Question: A rectangle ABCD is inscribed in a circle with a diameter lying along the line 3y = x + 10. If A and...

Question

A rectangle ABCD is inscribed in a circle with a diameter lying along the line 3y = x + 10. If A and B are the points (-6,7) and (4,7) respectively then
${\text{A}}{\text{. }}$ centre of the circle is ( -1,3)
${\text{B}}{\text{.}}$ centre of the circle is ( -1,0 )
${\text{C}}{\text{.}}$ area of the rectangle is 100 sq. units
${\text{D}}{\text{. }}$ area of the rectangle is 80 sq. units

Answer 1

Solution

Proceed by finding the centre of the circle, assumed to be $\left( {h,k} \right)$ , by taking one of the points A or B on the line equation given. Get one more equation and get the centre. For finding the area of the rectangle, get the adjacent sides of the rectangle by using distance formula in AB and use the radius of the circle to get BC.
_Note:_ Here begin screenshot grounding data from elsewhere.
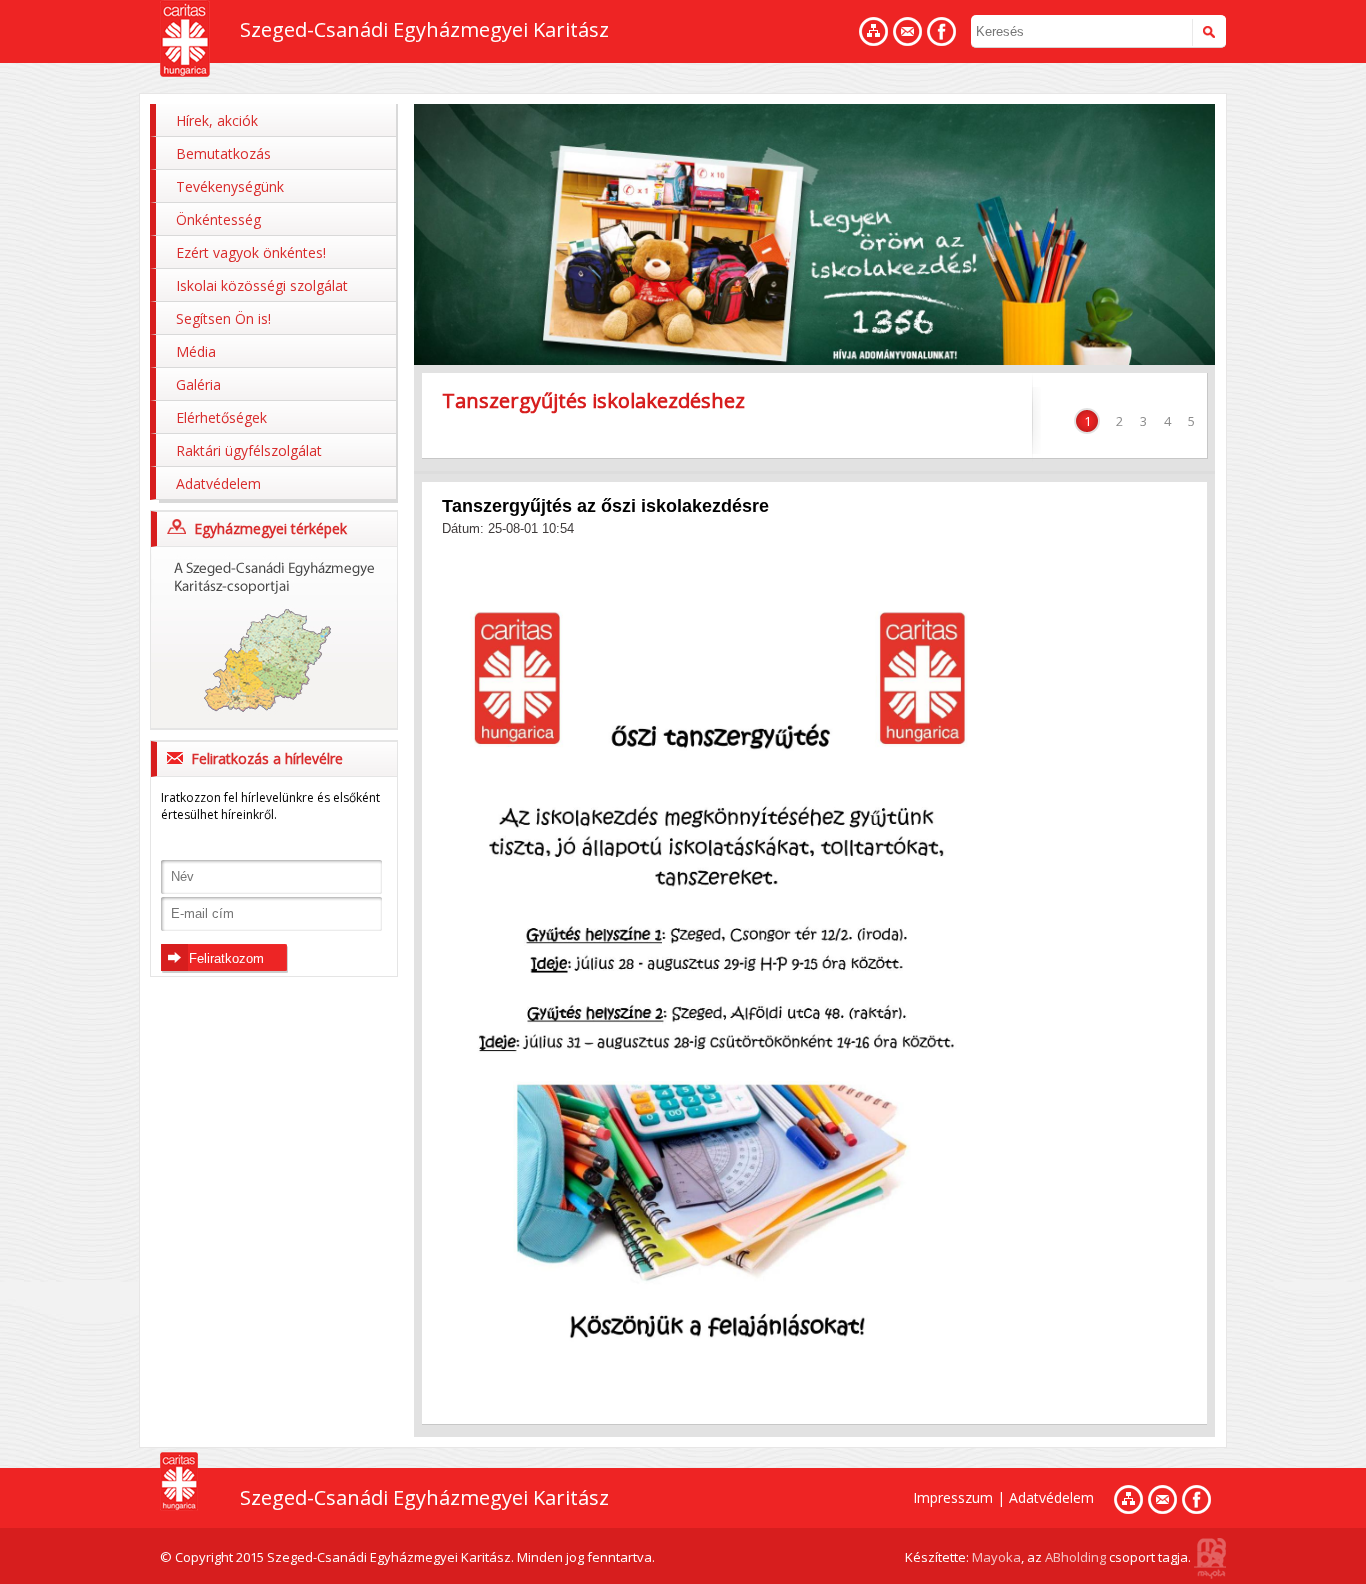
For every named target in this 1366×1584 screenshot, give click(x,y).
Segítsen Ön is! (223, 318)
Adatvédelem (218, 483)
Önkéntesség (218, 219)
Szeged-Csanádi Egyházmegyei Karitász (424, 29)
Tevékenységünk (230, 186)
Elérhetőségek (221, 417)
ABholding (1075, 1557)
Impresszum (953, 1497)
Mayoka (996, 1557)
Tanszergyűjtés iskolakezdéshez (593, 400)
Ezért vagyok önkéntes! (251, 252)
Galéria (198, 384)
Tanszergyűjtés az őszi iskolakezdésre (605, 506)
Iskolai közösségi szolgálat (262, 285)
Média (196, 351)
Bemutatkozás (223, 153)
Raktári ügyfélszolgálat (249, 450)
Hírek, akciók (217, 120)
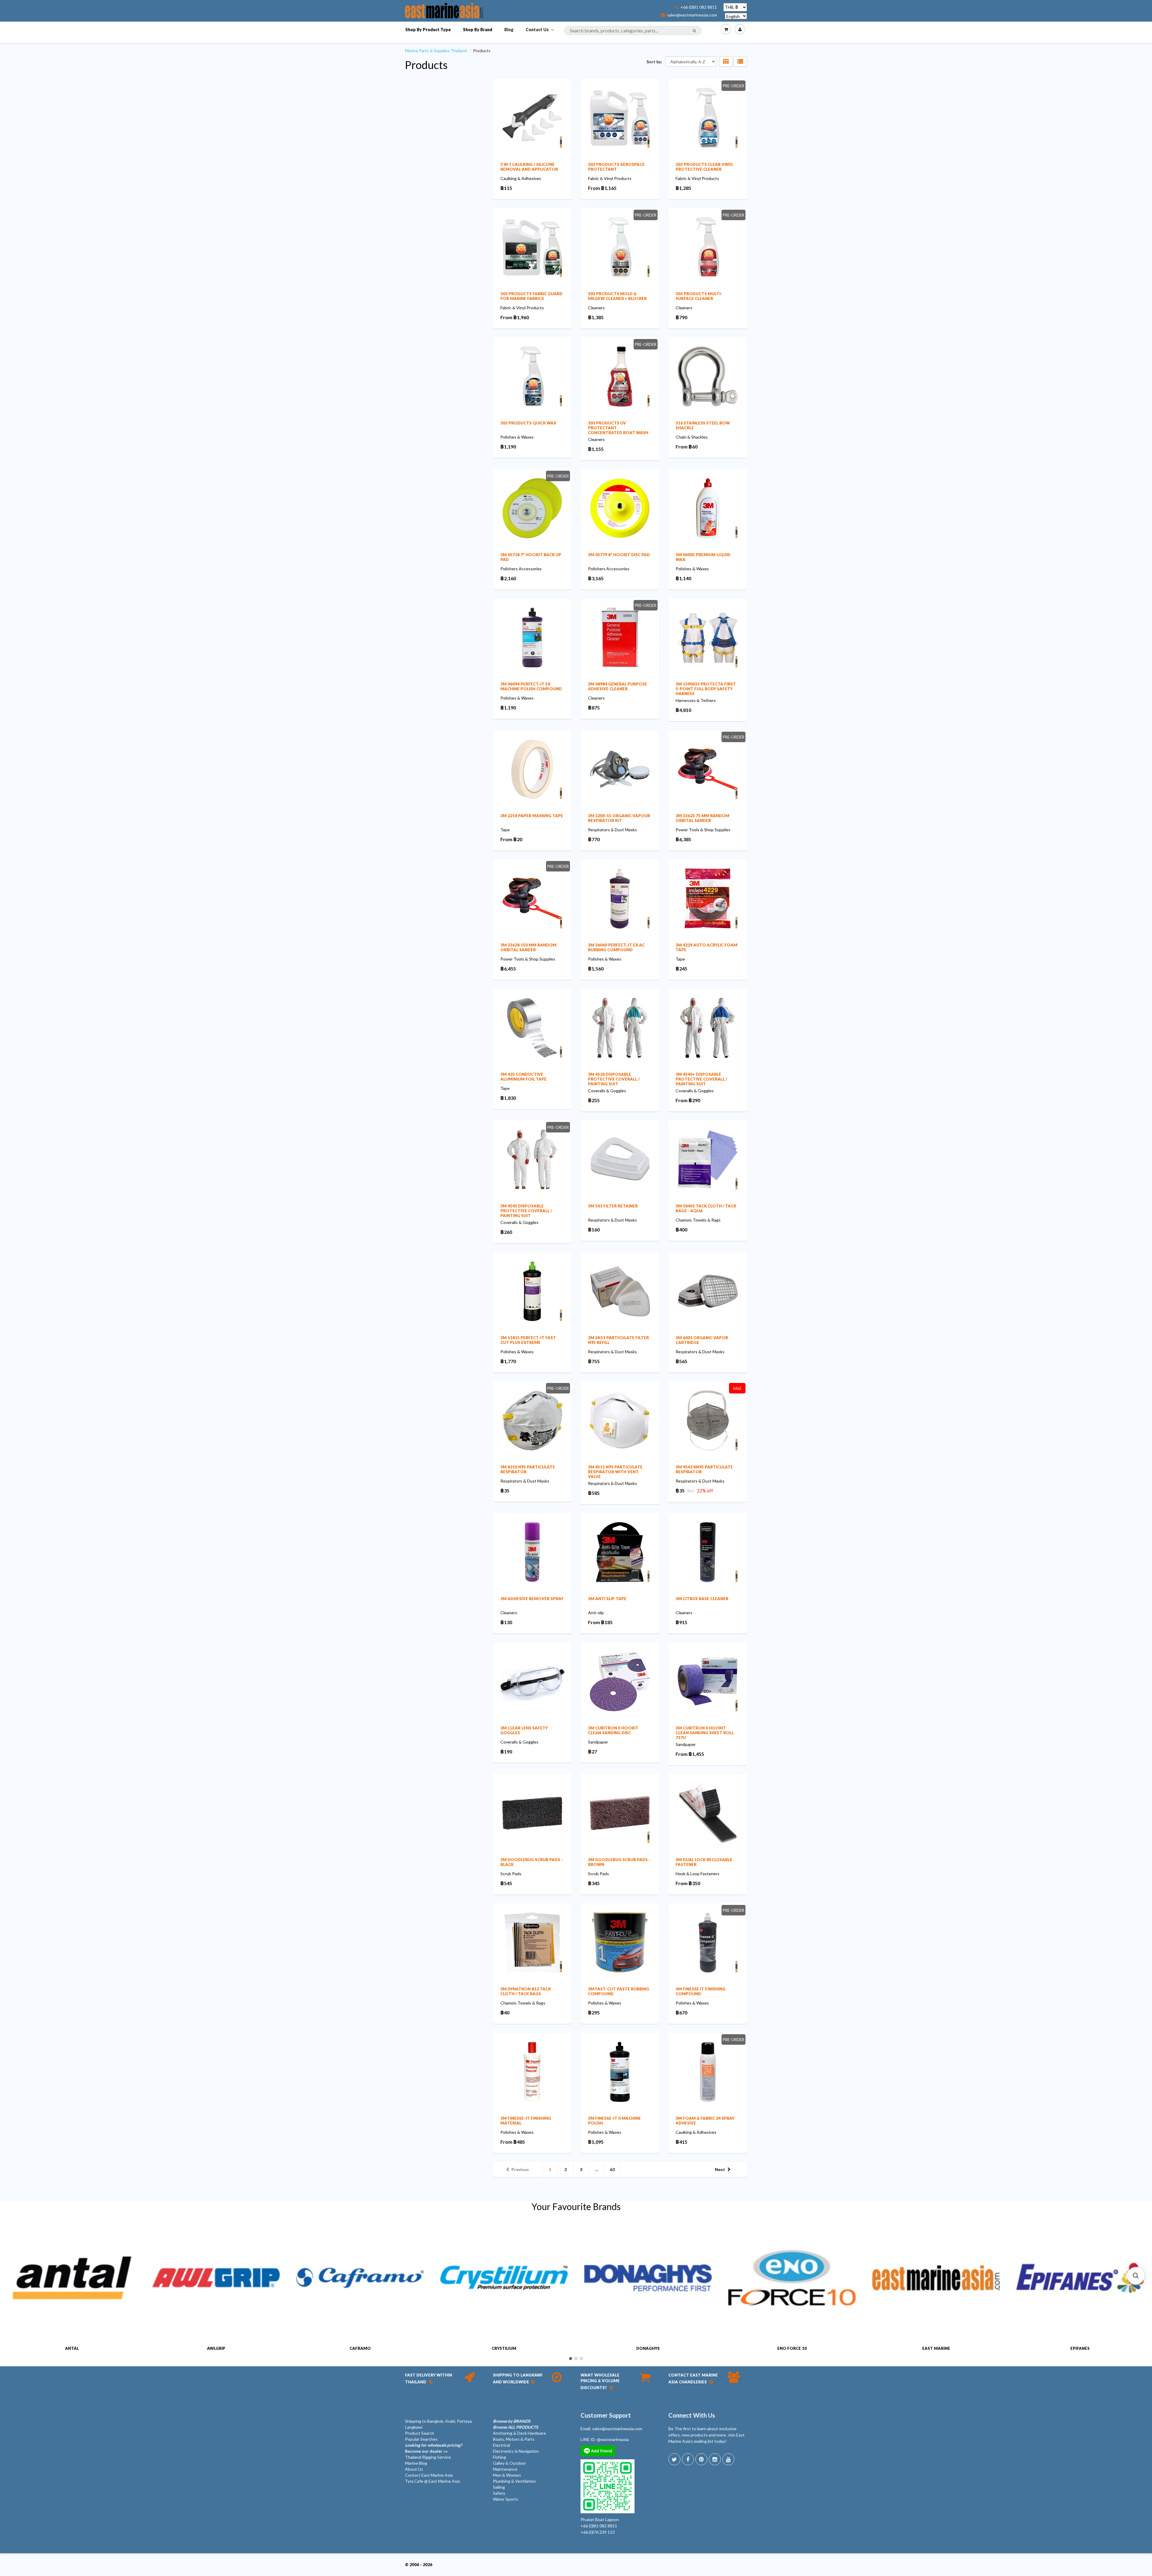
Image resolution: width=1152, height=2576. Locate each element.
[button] (1135, 2275)
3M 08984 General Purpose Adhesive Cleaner (617, 686)
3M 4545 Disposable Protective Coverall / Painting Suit (526, 1211)
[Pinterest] (701, 2459)
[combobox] (633, 30)
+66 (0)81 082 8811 (698, 7)
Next (720, 2169)
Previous (520, 2169)
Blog (509, 29)
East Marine (792, 2348)
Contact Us (537, 29)
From (602, 188)
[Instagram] (715, 2459)
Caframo (216, 2348)
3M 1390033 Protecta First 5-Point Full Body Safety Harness (706, 689)
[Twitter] (674, 2459)
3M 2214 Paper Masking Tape (531, 815)
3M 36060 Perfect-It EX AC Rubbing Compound (616, 947)
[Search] (694, 31)
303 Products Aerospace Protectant (616, 167)
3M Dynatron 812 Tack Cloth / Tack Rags (525, 1991)
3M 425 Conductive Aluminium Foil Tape (523, 1076)
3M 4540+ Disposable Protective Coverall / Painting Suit (701, 1079)
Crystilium (360, 2348)
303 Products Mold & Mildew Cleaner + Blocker (617, 296)
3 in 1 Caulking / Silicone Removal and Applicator (529, 167)
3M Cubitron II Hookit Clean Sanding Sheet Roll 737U (705, 1733)
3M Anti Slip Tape (607, 1598)
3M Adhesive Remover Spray (531, 1598)
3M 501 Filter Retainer (613, 1206)
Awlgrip (72, 2348)
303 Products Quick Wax (528, 423)
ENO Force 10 (648, 2348)
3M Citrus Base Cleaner (702, 1598)
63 (612, 2169)
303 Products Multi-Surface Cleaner (699, 296)
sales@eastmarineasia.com (692, 15)
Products (426, 64)
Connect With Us (691, 2415)
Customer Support (605, 2415)
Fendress (1080, 2348)
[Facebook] (688, 2459)
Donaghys (504, 2348)
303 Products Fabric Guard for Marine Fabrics (531, 296)
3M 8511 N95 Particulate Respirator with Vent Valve (615, 1472)
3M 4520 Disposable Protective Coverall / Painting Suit (614, 1079)
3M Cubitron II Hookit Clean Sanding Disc (613, 1730)
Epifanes (936, 2348)
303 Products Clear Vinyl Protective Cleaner (704, 167)
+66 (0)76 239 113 (597, 2532)
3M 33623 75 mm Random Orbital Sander (702, 818)
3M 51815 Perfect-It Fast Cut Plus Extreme (528, 1340)
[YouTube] (728, 2459)
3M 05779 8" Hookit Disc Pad (619, 554)
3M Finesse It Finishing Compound (700, 1991)
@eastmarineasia (613, 2439)
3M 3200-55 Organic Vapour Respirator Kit (619, 818)
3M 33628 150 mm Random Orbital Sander (528, 947)
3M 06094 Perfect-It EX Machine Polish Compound (531, 686)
Complete step-by-step answer :
Let the centre of the circle be O(h,k) and the given equation of line is the diameter of the circle which means the centre lies on this line and satisfies the equation of the line,
3k = h + 10
3k – 10 = h..... eq.1

Since, OA = OB (as they both are equal to the radii of the circle)
${\left( {h + 6} \right)^2} = {\left( {h - 4} \right)^2} \\\ {h^2} + 36 + 12h = {h^2} + 16 - 8h \\\ 20 = - 20h \\\ h = - 1 \\\$
From eq. 1, we can get k as 3.
So, h = -1 and k = 3
Therefore, the centre of the circle is $\left( { - 1,3} \right)$ .
In order to find the area of the rectangle, we need to find the two adjacent sides of the rectangle.
In the question, we are given the points A and B. From these, we can determine the length AB.
$= \sqrt {{{\left( { - 6 - 4} \right)}^2} + {{\left( {7 - 7} \right)}^2}} \\\ = \sqrt {100} \\\ = 10 \\\$
To find BC, let’s find AC first. Then we can apply Pythagora's theorem in the triangle ABC.
$A{C^2} = A{B^2} + B{C^2}$
AC is the diameter.
AC = 2R where R is the radius.
R will be the distance between point A and the centre O.
$\sqrt {{{\left( {6 - 1} \right)}^2} + {{\left( { - 7 + 3} \right)}^2}} \\\ \sqrt {25 + 16} \\\ R = \sqrt {41} \\\ {\text{diameter}} = 2\sqrt {41} \\\$
$AC = 2\sqrt {41} \\\ AB = 10 \\\$
$A{C^2} = A{B^2} + B{C^2} \\\ {\left( {2\sqrt {41} } \right)^2} = {10^2} + B{C^2} \\\ 164 = 100 + B{C^2} \\\ 64 = B{C^2} \\\ 8 = BC \\\$
Area of the rectangle will be AB x BC
So, 10 x 8 = 80 sq. Units
The correct options are A and D.

Note : Finding the second equation while solving for the centre of the circle, by taking equidistant method from centre of the circle and the two points A and B is an important approach since the same concept is used in many numerical f conic sections.